Целое столетие чисто экстенсивной деятельности в отсутствие какой-либо высшей художественной и метафизической продукции, короче говоря, безрелигиозная эпоха, что в точности совпадает с понятием мировой столицы, – вот время упадка. Разумеется, это так. Однако мы не выбирали этого времени. Мы не в состоянии изменить того, что появились на свет в качестве людей начинающейся зимы развитой цивилизации, а не на солнечных вершинах зрелой культуры во времена Фидия или Моцарта. Все зависит от того, чтобы отчетливо уяснить и понять это положение, эту судьбу, что на этот счет можно себе с три короба наврать, но уйти отсюда невозможно. Всякого, кто себе в этом не сознается, нельзя отнести к его собственному поколению. Он так и останется дураком, шарлатаном или педантом.
Так что прежде, чем приступить ныне к той или иной проблеме, следует задать себе вопрос – вопрос, ответ на который даст уже сам инстинкт подлинно призванного, а именно: что возможно для человека наших дней, а что он должен сам себе воспретить. Существует всегда лишь очень небольшое число метафизических задач, разрешение которых предоставлено эпохе в мышлении. И опять-таки уже целый мир отделяет время Ницше, когда еще не изгладились последние складки романтики, от современности, которая навсегда покончила со всякой романтикой.
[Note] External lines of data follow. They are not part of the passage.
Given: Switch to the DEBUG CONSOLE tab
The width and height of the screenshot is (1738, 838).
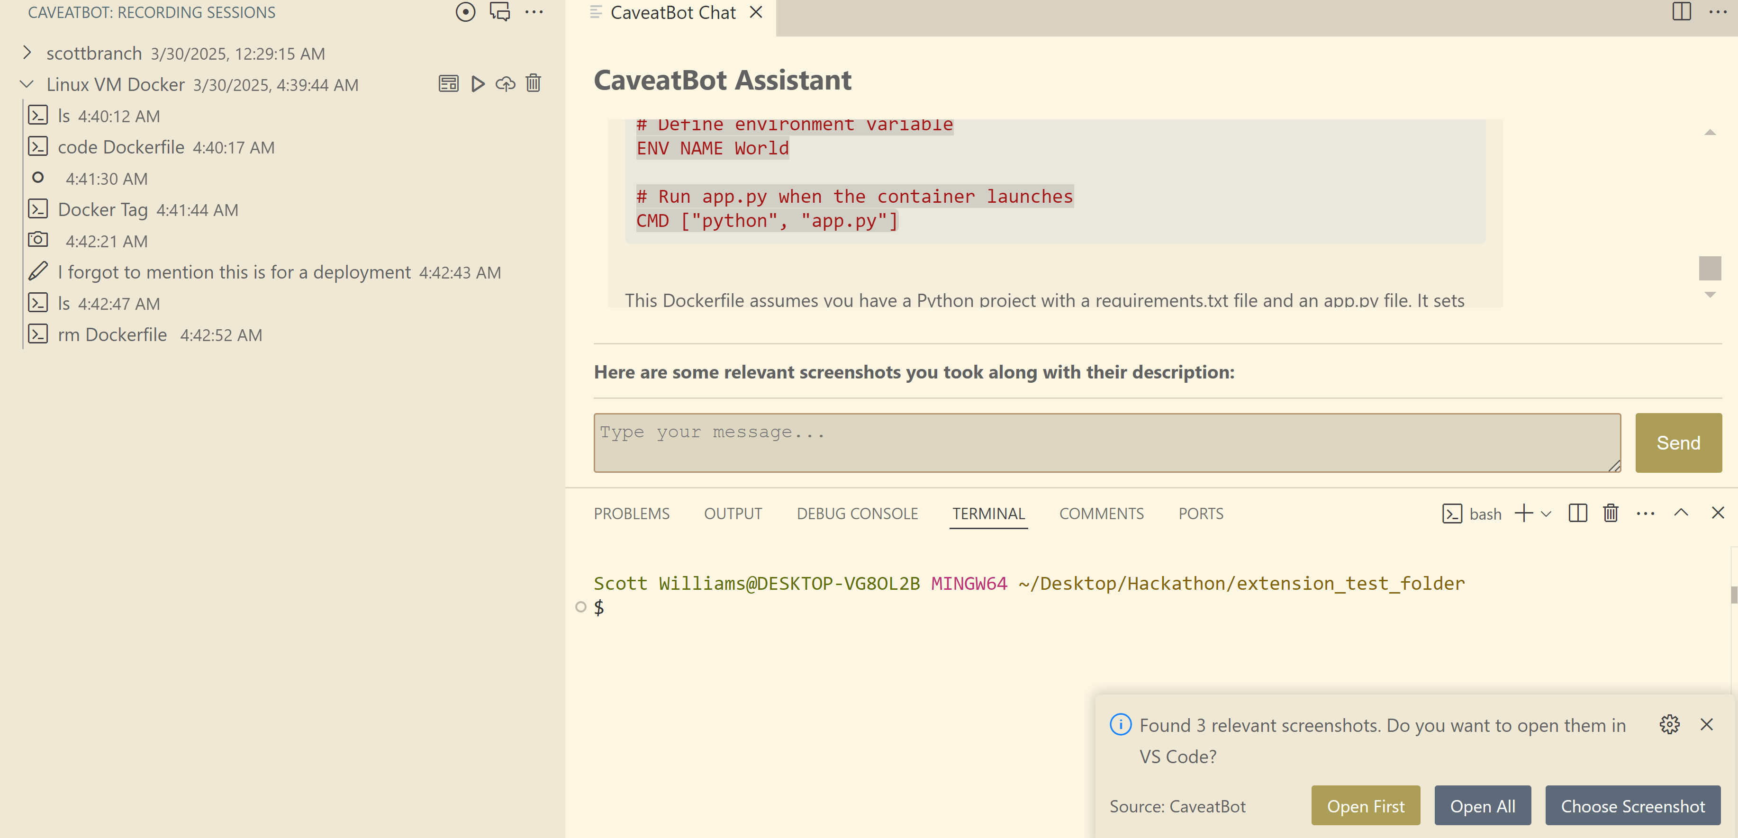Looking at the screenshot, I should [x=857, y=513].
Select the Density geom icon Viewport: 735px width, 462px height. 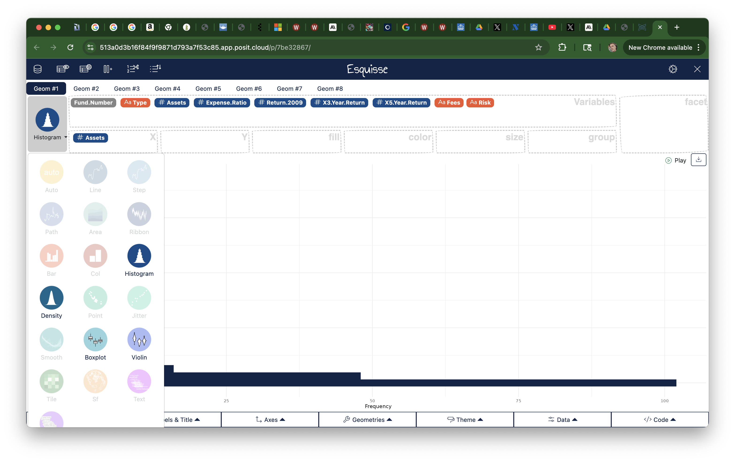[51, 298]
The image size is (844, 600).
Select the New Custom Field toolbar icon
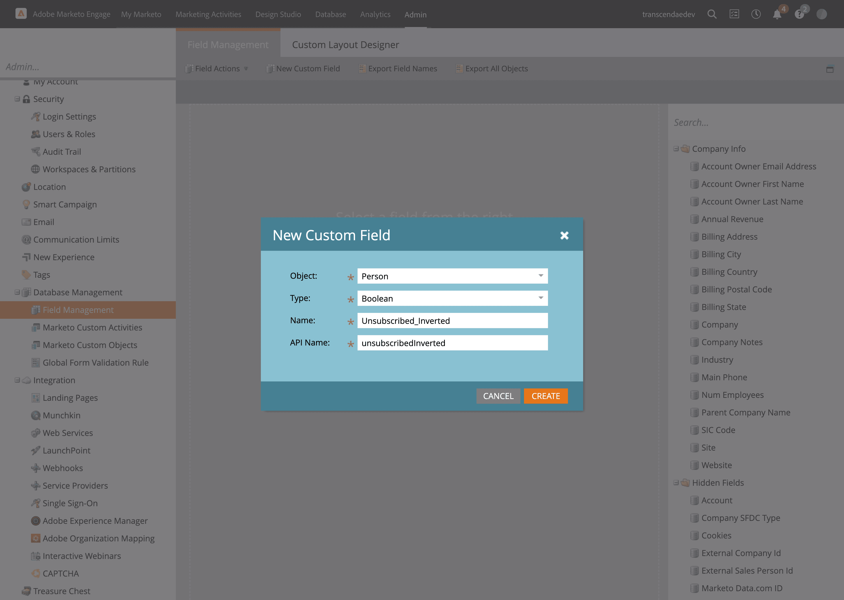270,68
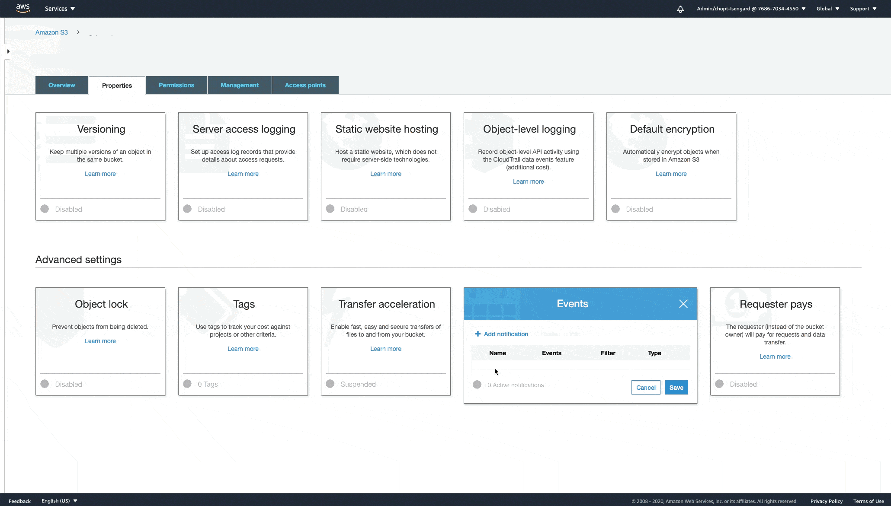Click Save in the Events panel

point(676,388)
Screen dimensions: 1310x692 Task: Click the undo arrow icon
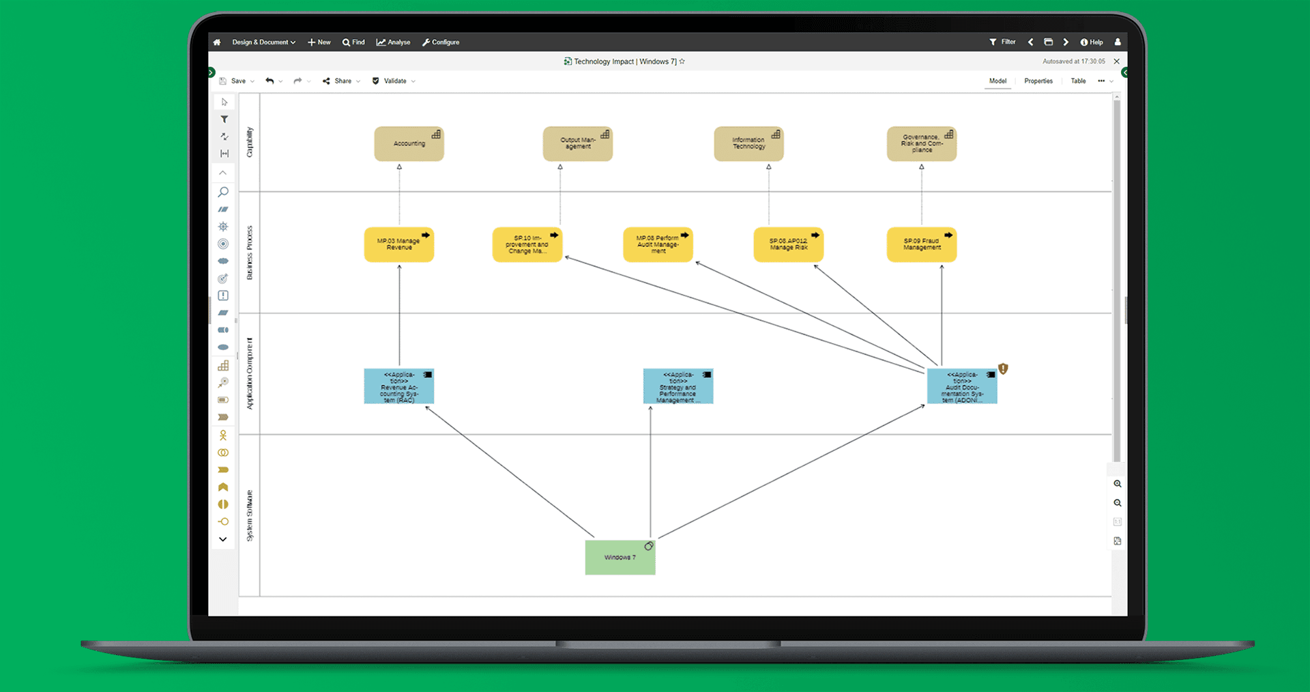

С концом XVIII в. систематическая философия завершилась. Кант привел ее внешние возможности к великой и во многом окончательной (для западноевропейского духа) форме. За ней, как и за Платоном с Аристотелем, следует специфически городская, не умозрительная, но практическая, безрелигиозная, социально-этическая философия. На Западе она начинается, соответствуя школам «эпикурейца» Ян Чжу, «социалиста» Мо Ди, «пессимиста» Чжуан-цзы, «позитивиста» Мэн-цзы в китайской цивилизации и школам киников, киренаиков, стоиков и эпикурейцев – в цивилизации античной, с Шопенгауэра, который вначале поставил в центр своего учения волю к жизни («творческую жизненную силу»), однако, и это замаскировало более глубинную тенденцию его учения, под впечатлением великой традиции все еще сохранил устарелые дистинкции явления и вещи как таковой, формы и содержания созерцания, рассудка и разума. Это та же самая творческая воля к жизни, которая на Шопенгауэров манер отрицается в «Тристане» и на Дарвинов подтверждается в «Зигфриде», – воля, которую блестяще и театрально сформулировал в «Заратустре» Ницше. У гегельянца Маркса она вылилась в политэкономическую, а у мальтузианца Дарвина – в зоологическую гипотезу, и вместе они неприметно изменили мироощущение западноевропейского обитателя большого города. Начиная с «Юдифи» Геббеля и вплоть до «Эпилога» Ибсена воля эта вызвала к жизни целый ряд трагических концепций одного и того же типа, однако тем самым круг подлинных философских возможностей также оказался исчерпанным.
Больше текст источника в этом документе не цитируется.